(Stored data)
※ ※ ※
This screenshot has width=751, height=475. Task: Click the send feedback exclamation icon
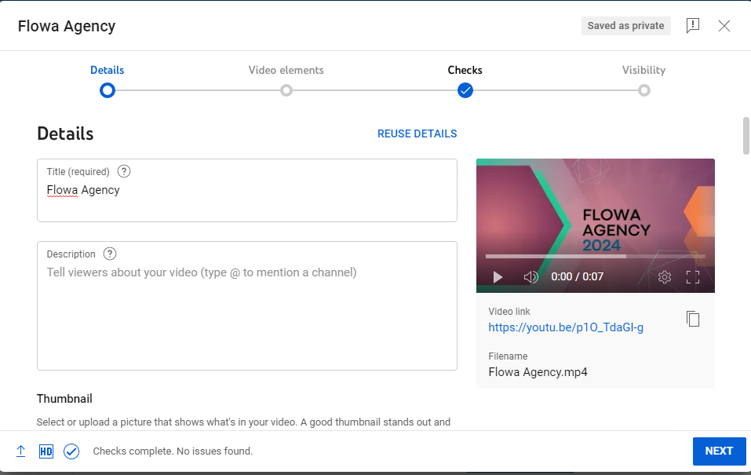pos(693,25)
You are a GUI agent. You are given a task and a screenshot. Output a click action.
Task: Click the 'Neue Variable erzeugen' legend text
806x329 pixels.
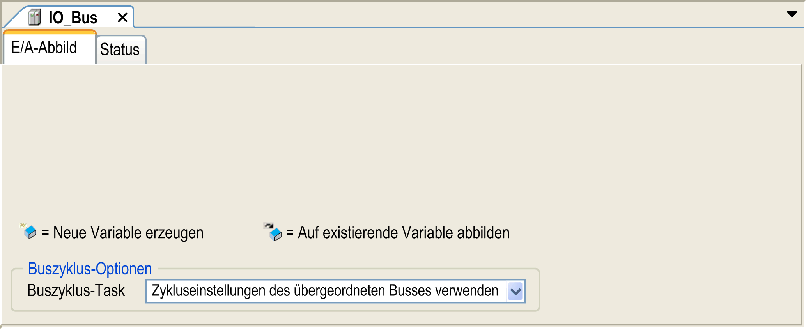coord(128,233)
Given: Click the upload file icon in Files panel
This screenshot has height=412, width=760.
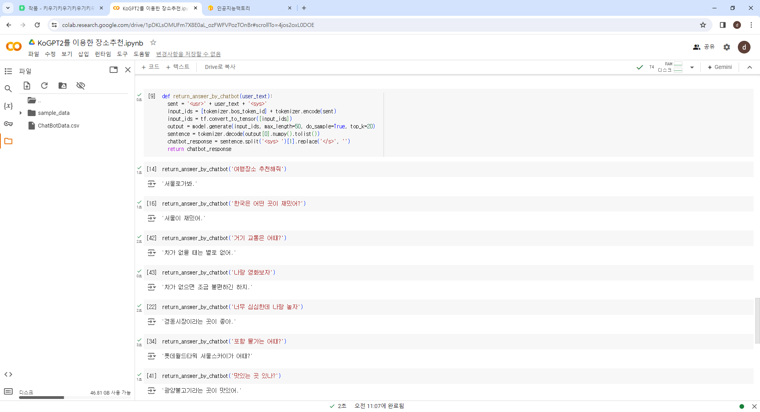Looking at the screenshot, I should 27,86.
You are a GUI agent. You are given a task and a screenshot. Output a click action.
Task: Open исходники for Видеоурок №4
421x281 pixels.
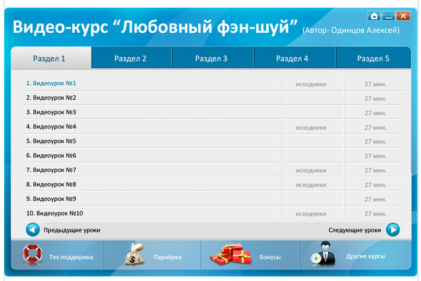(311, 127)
※ ※ ※
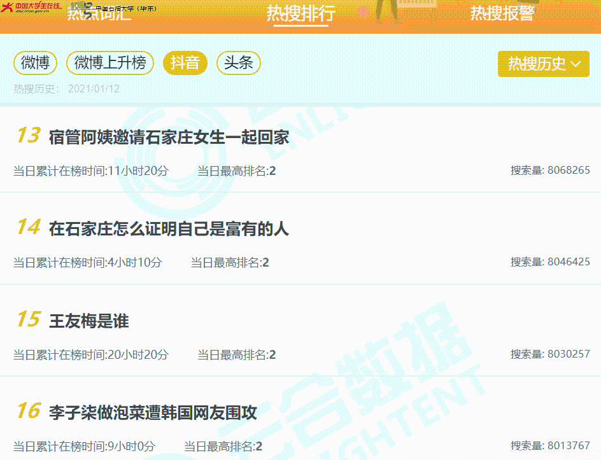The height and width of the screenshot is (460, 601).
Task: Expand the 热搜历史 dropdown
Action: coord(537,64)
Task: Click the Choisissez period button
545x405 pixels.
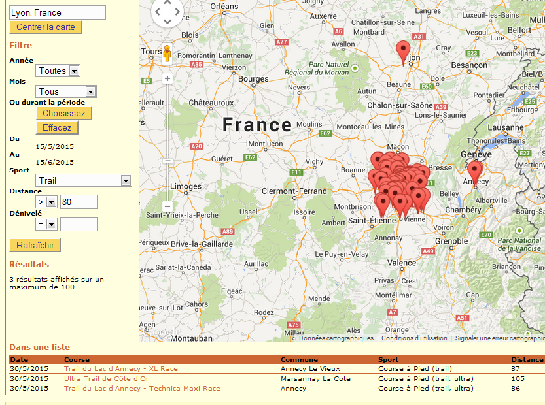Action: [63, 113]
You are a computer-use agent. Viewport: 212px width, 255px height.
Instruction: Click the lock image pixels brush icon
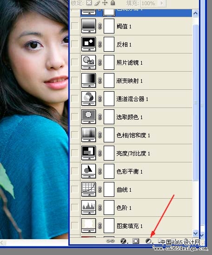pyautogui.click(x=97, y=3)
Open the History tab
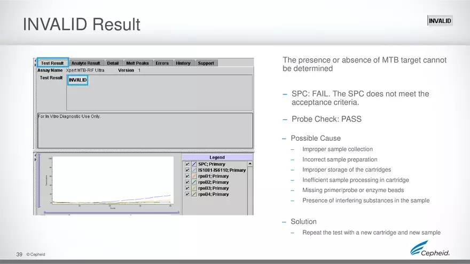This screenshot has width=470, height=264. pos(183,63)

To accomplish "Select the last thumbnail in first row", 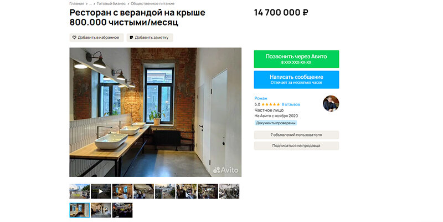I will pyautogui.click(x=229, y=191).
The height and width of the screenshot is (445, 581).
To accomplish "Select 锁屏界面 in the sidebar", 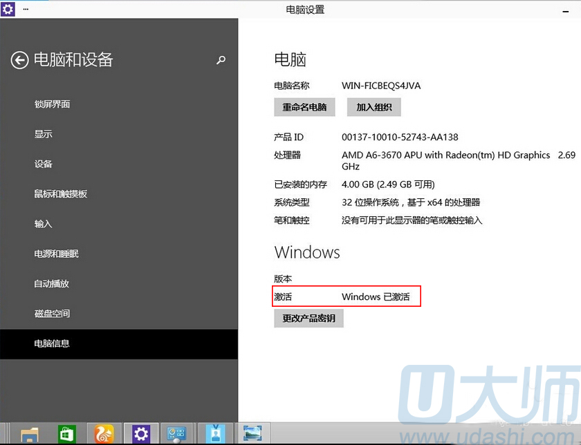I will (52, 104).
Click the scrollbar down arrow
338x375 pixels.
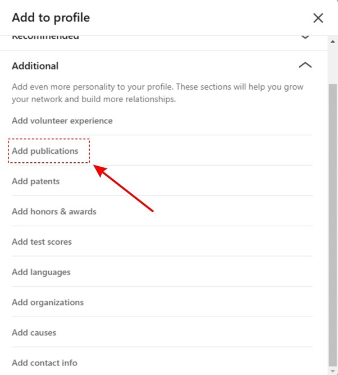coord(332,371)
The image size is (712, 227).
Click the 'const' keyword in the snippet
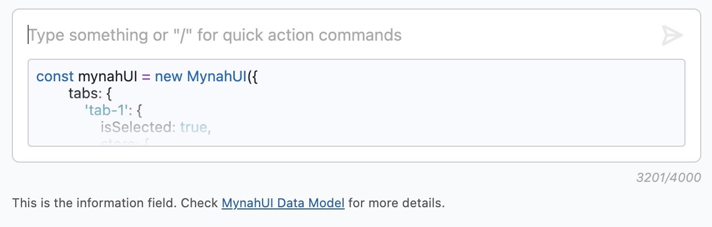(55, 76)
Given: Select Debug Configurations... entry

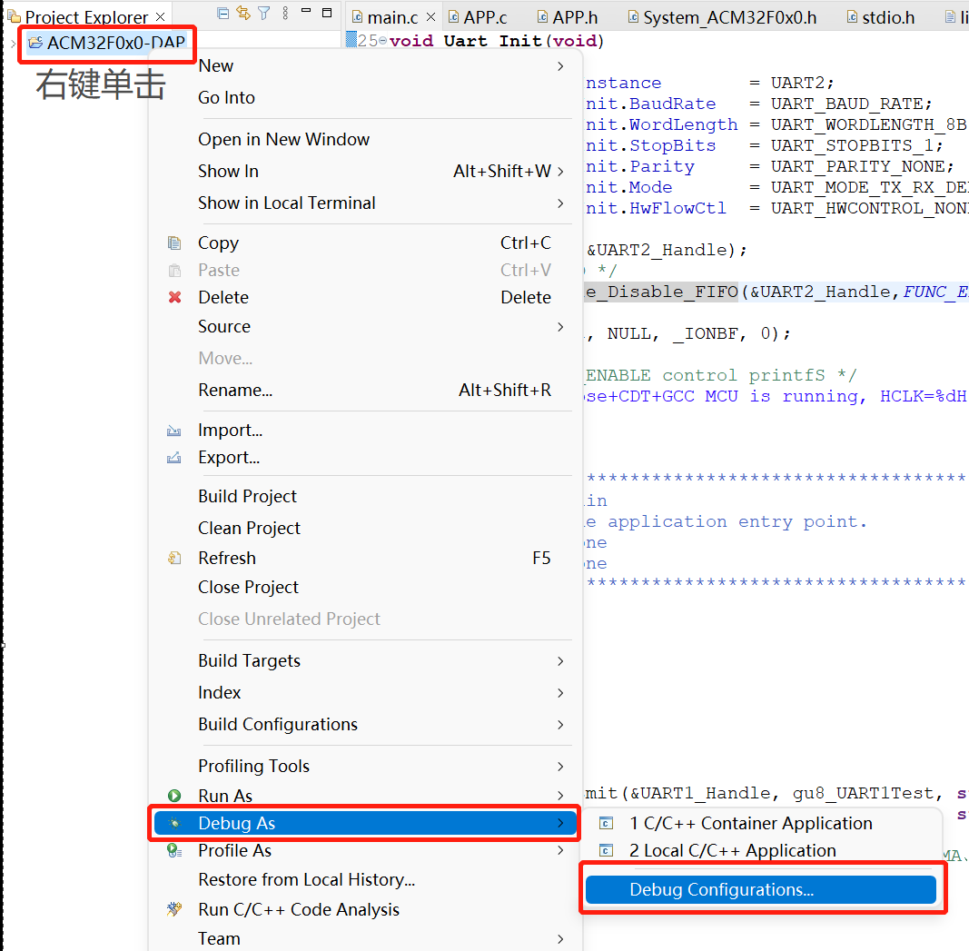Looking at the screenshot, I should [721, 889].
※ ※ ※
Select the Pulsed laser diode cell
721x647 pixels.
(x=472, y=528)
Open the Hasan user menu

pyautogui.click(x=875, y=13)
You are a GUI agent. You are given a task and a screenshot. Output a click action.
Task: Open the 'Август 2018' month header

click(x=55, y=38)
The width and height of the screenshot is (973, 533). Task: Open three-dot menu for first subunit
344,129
※ ※ ※
--- EXERCISE AIM ---
What's needed is an exact copy of the records above from the line containing "This screenshot has width=751, height=475." down to the line containing "Given: Click the", both included, without any pictures.

--- TASK SOLUTION ---
This screenshot has width=751, height=475. Task: Click the send feedback exclamation icon
pos(693,25)
You are a GUI agent. You are given a task and a screenshot. Output a click action.
Task: Click the 'Neue Variable erzeugen' legend text
806x329 pixels.
coord(128,233)
Given: Click the upload file icon in Files panel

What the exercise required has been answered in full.